Dengue is a mosquito-borne infectious disease that is endemic in tropical and subtropical countries. Many individual-level simulation models have been developed to test hypotheses about dengue virus transmission. Often these efforts assume that human host and mosquito vector populations are randomly or uniformly distributed in the environment. Although, the movement of mosquitoes is affected by spatial configuration of buildings and mosquito populations are highly clustered in key buildings, little research has focused on the influence of the local built environment in dengue transmission models. We developed an agent-based model of dengue transmission in a village setting to test the importance of using realistic environments in individual-level models of dengue transmission.
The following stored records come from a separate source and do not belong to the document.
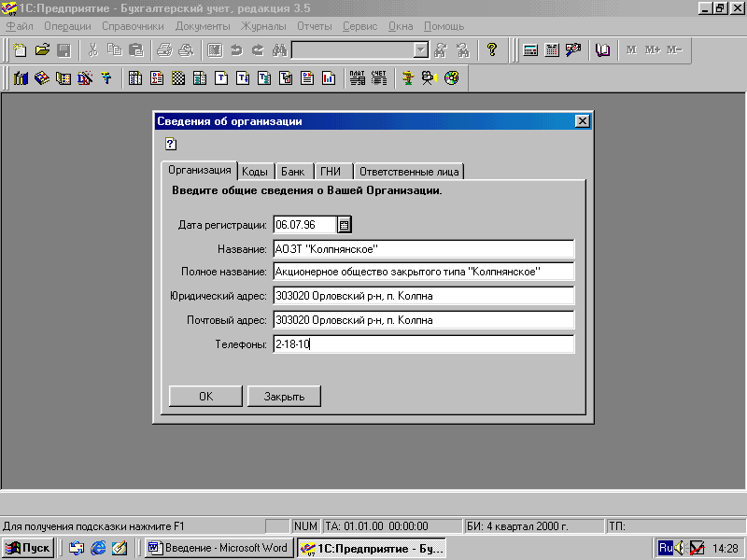Click the 'ПЛАТ' payment order icon
747x560 pixels.
[x=357, y=78]
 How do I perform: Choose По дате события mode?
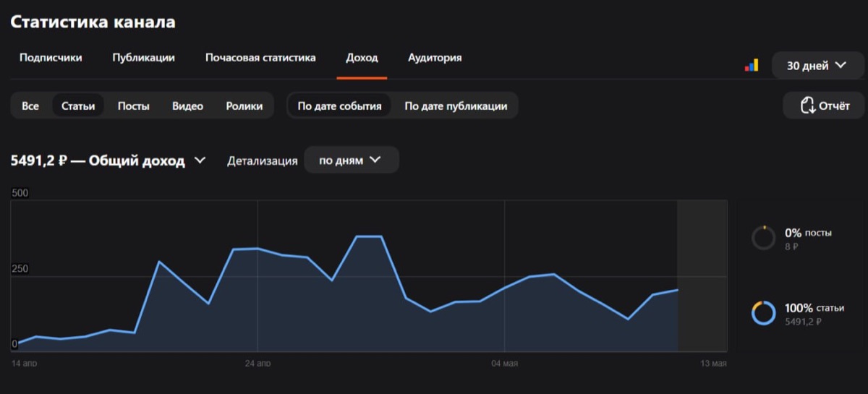339,106
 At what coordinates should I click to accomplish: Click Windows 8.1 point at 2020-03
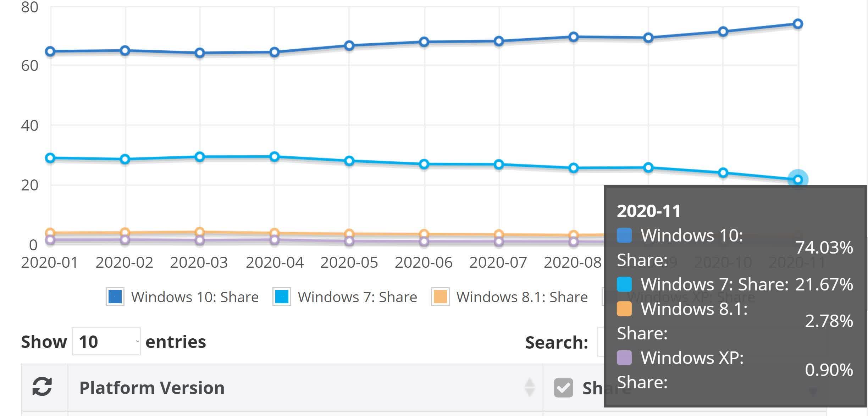[200, 232]
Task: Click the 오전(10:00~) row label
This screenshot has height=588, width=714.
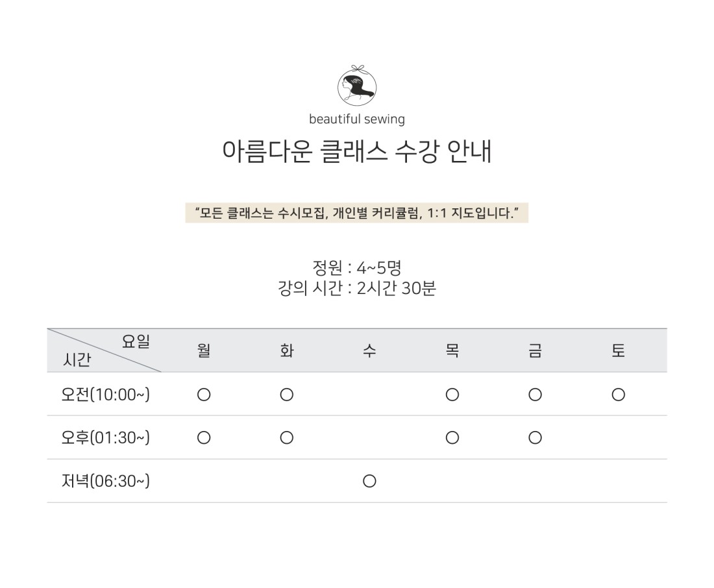Action: [x=105, y=395]
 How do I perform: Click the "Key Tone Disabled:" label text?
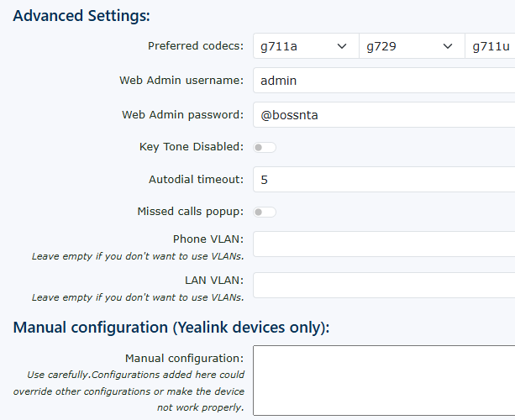(x=192, y=147)
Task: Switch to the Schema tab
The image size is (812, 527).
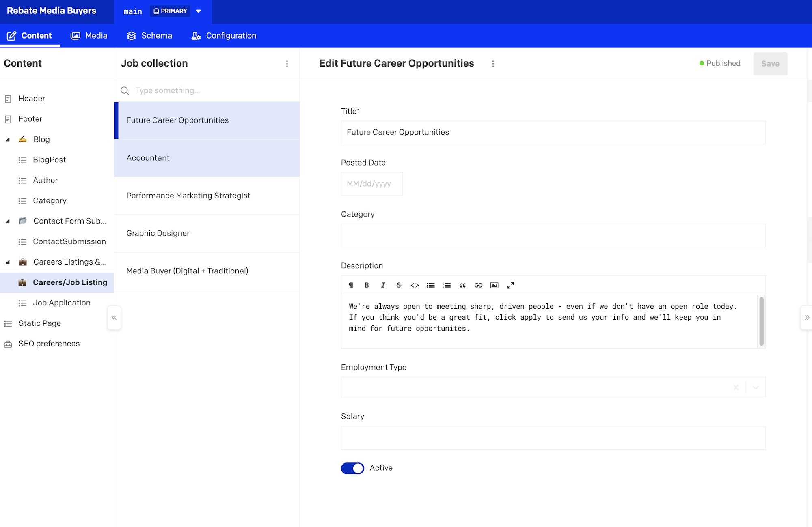Action: 149,36
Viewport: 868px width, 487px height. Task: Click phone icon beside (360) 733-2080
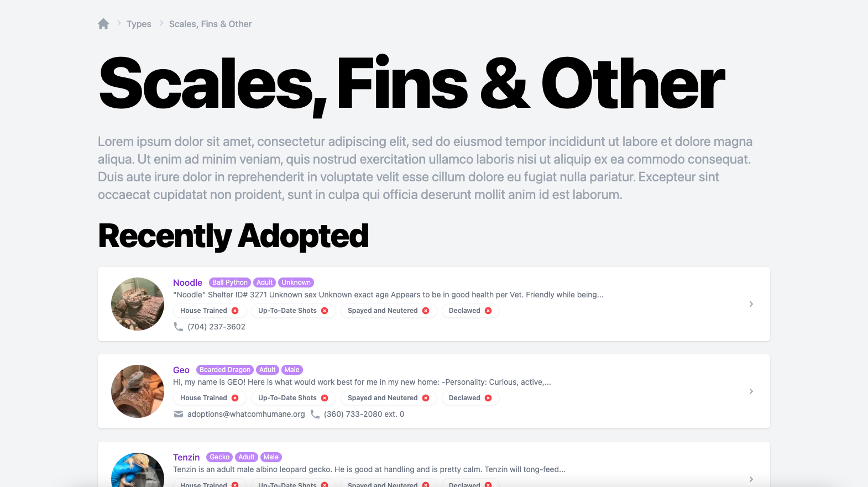click(x=315, y=414)
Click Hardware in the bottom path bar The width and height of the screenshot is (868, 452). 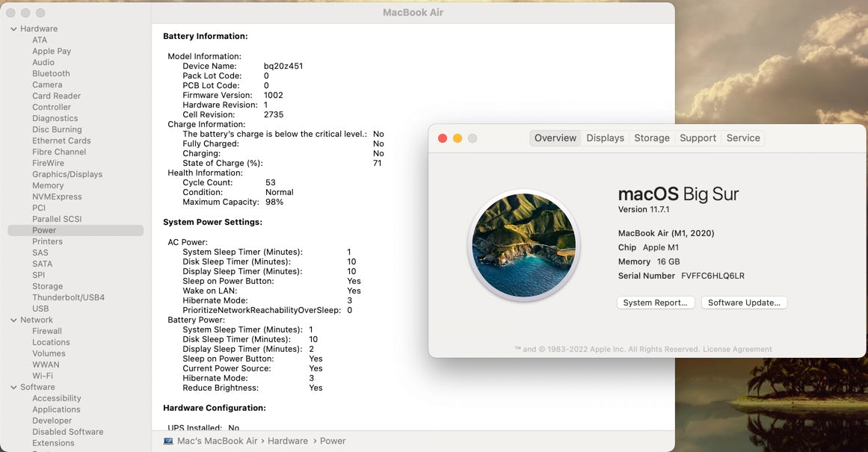tap(288, 441)
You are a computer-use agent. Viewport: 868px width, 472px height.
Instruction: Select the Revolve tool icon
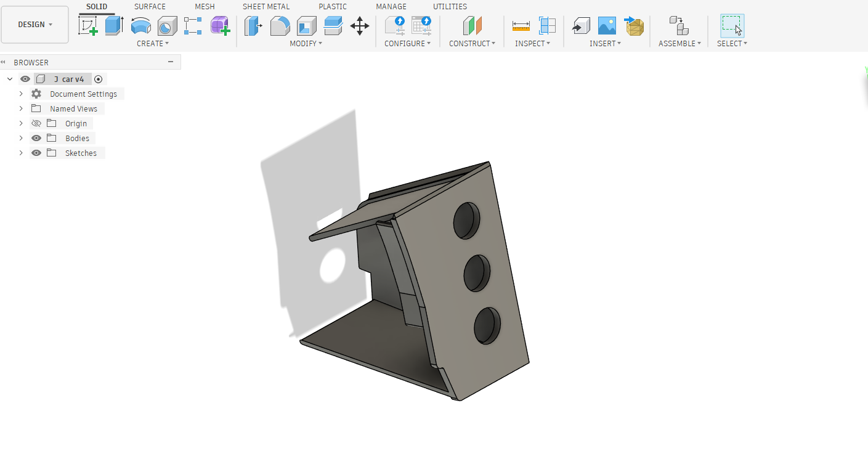pos(140,26)
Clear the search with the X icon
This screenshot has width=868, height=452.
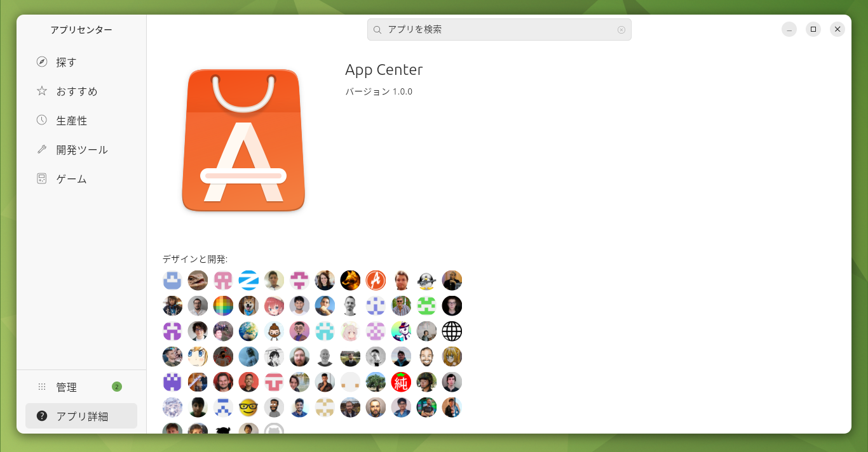(621, 29)
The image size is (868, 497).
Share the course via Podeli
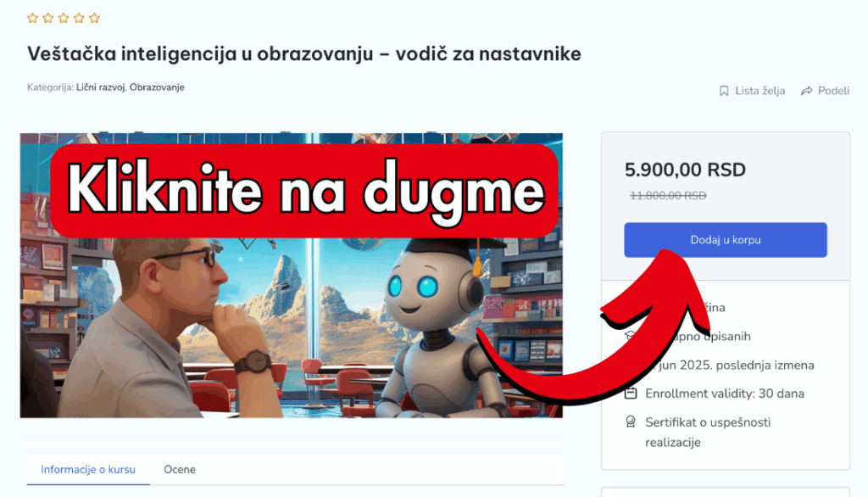pyautogui.click(x=833, y=91)
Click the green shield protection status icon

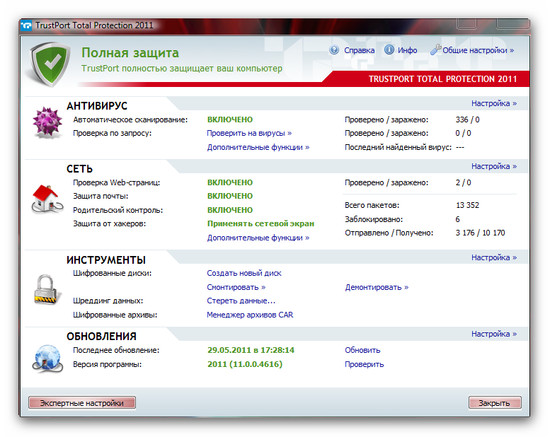tap(49, 64)
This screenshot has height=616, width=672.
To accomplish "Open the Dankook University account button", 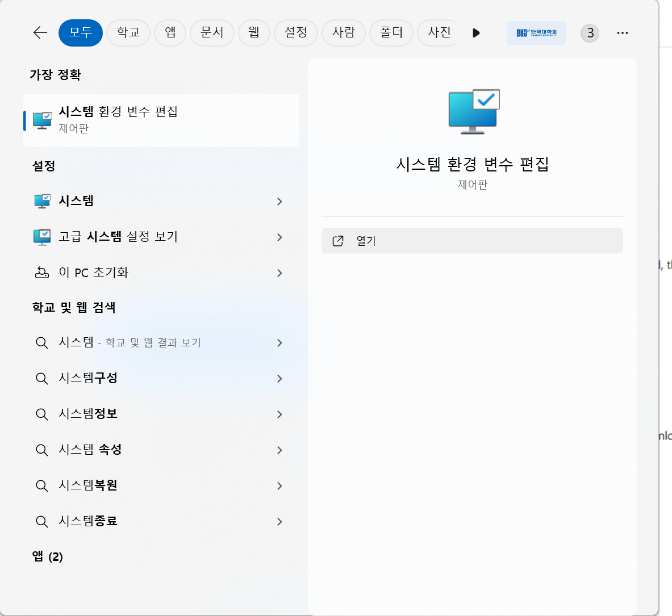I will 536,32.
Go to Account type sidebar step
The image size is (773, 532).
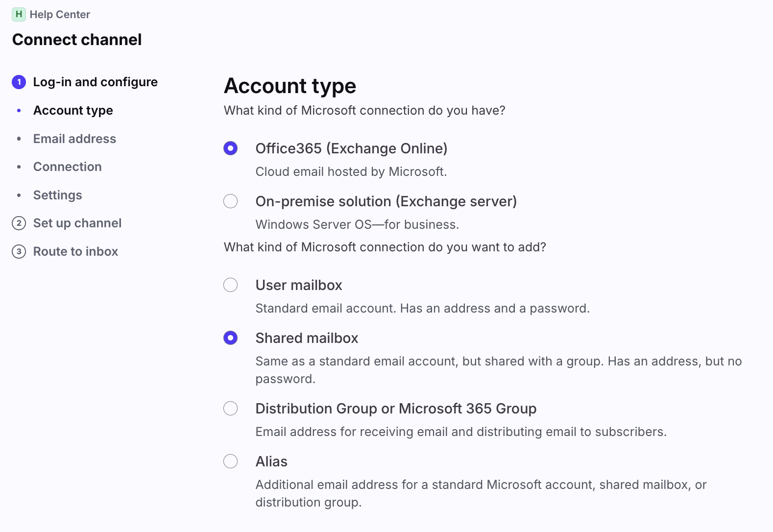click(x=73, y=110)
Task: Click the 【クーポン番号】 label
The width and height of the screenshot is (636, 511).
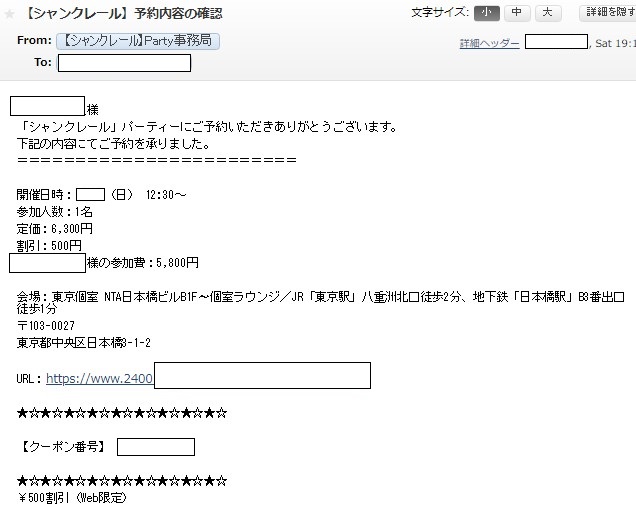Action: pyautogui.click(x=62, y=447)
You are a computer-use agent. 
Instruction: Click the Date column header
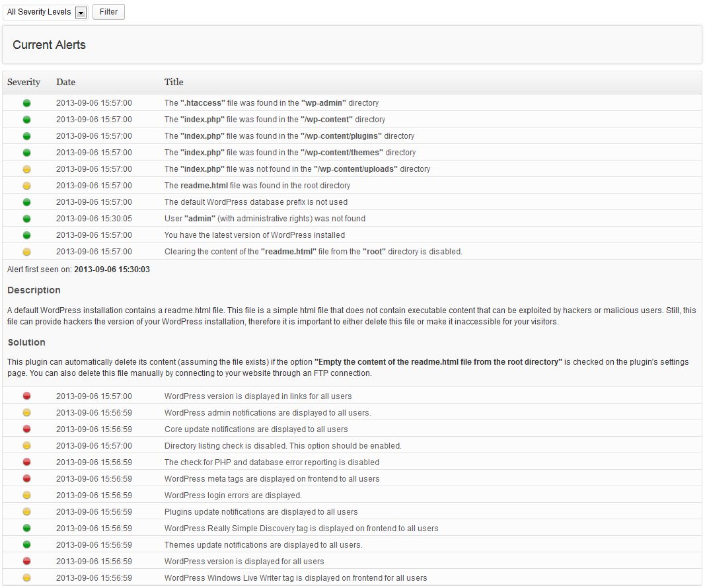coord(65,83)
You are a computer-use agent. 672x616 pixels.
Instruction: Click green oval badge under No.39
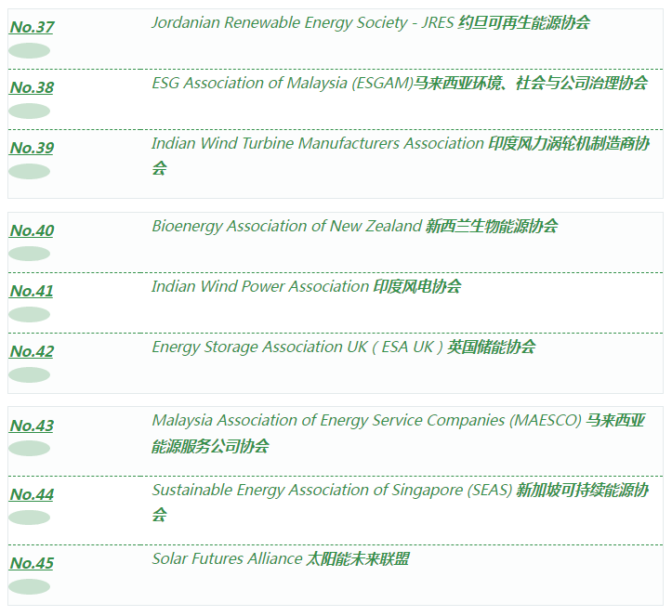click(x=29, y=171)
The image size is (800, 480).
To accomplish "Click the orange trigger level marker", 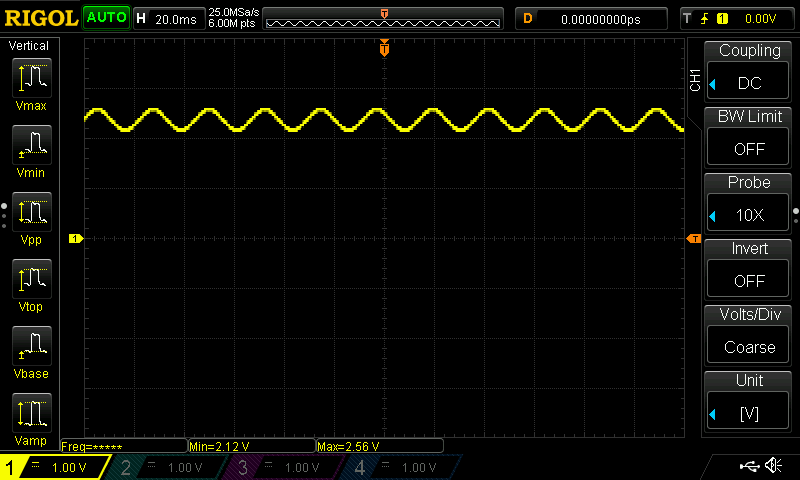I will pos(694,239).
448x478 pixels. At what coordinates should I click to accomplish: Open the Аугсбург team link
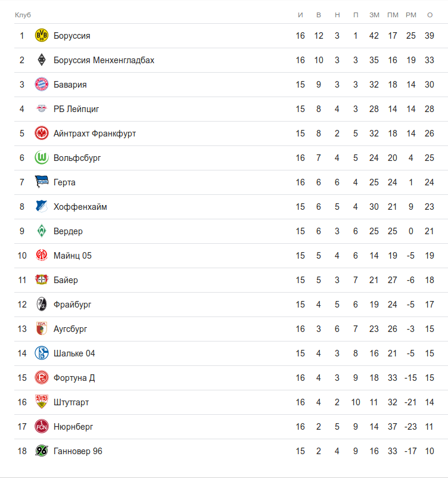(x=70, y=329)
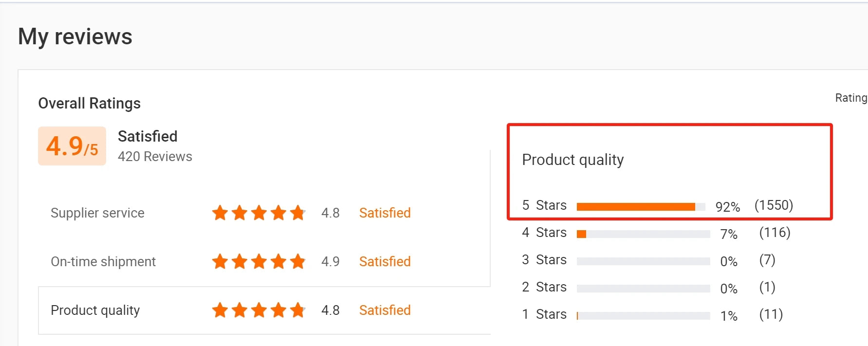Image resolution: width=868 pixels, height=346 pixels.
Task: Click the 2 Stars progress bar
Action: pyautogui.click(x=643, y=289)
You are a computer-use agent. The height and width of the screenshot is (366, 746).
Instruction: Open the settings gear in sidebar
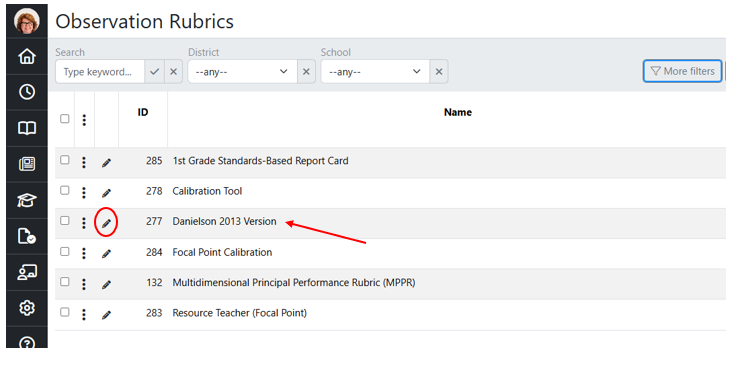tap(27, 308)
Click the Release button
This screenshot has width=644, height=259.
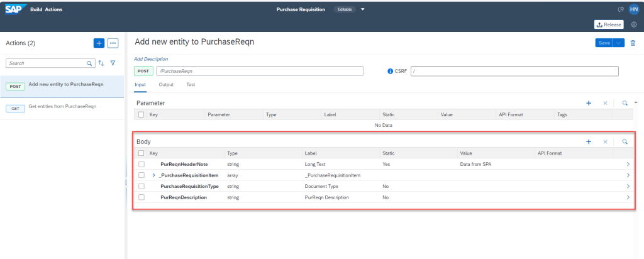pyautogui.click(x=608, y=25)
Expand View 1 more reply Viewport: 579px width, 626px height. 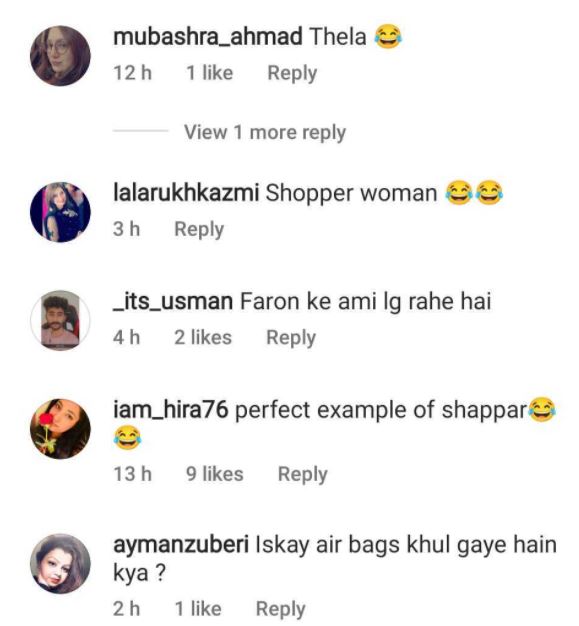[x=265, y=132]
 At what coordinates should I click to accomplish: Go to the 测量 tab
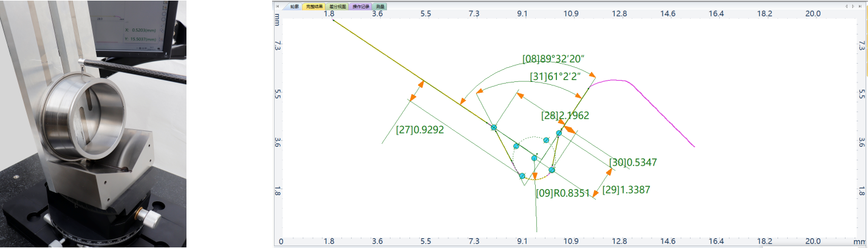point(380,6)
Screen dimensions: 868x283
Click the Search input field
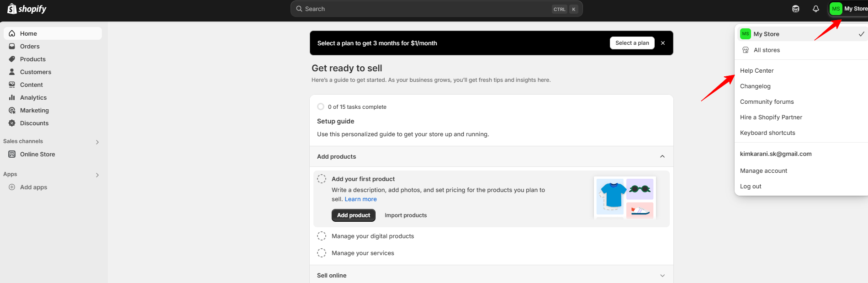(x=425, y=9)
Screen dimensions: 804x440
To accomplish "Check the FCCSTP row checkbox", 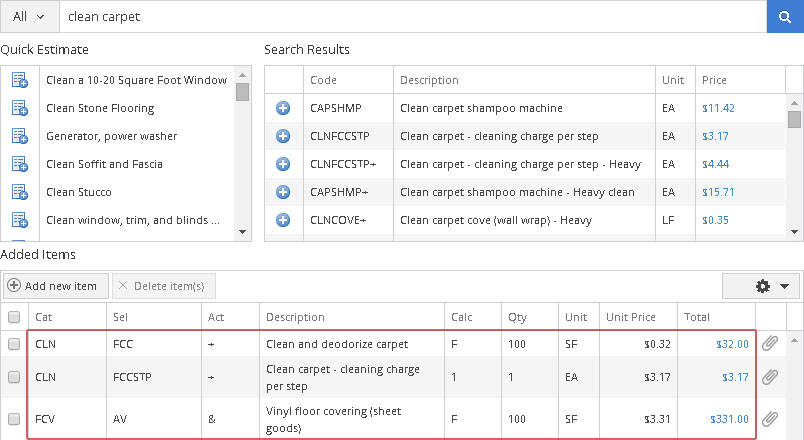I will coord(14,377).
The results from one-way ANOVA analysis of simulations indicated that the differences between scenarios in terms of infection rates as well as serotype-specific dominance are statistically significant. Specifically, the infection rates in scenarios of a realistic environment are more variable than those of a synthetic spatial configuration. With respect to dengue serotype-specific cases, we found that a single dengue serotype is more often dominant in realistic environments than in synthetic environments. An agent-based approach allows a fine-scaled analysis of simulated dengue incidence patterns. The results provide a better understanding of the influence of spatial heterogeneity on dengue transmission at a local scale.

Suggested Citation

  • Jeon-Young Kang & Jared Aldstadt, 2017. "The Influence of Spatial Configuration of Residential Area and Vector Populations on Dengue Incidence Patterns in an Individual-Level Transmission Model," IJERPH, MDPI, vol. 14(7), pages 1-14, July.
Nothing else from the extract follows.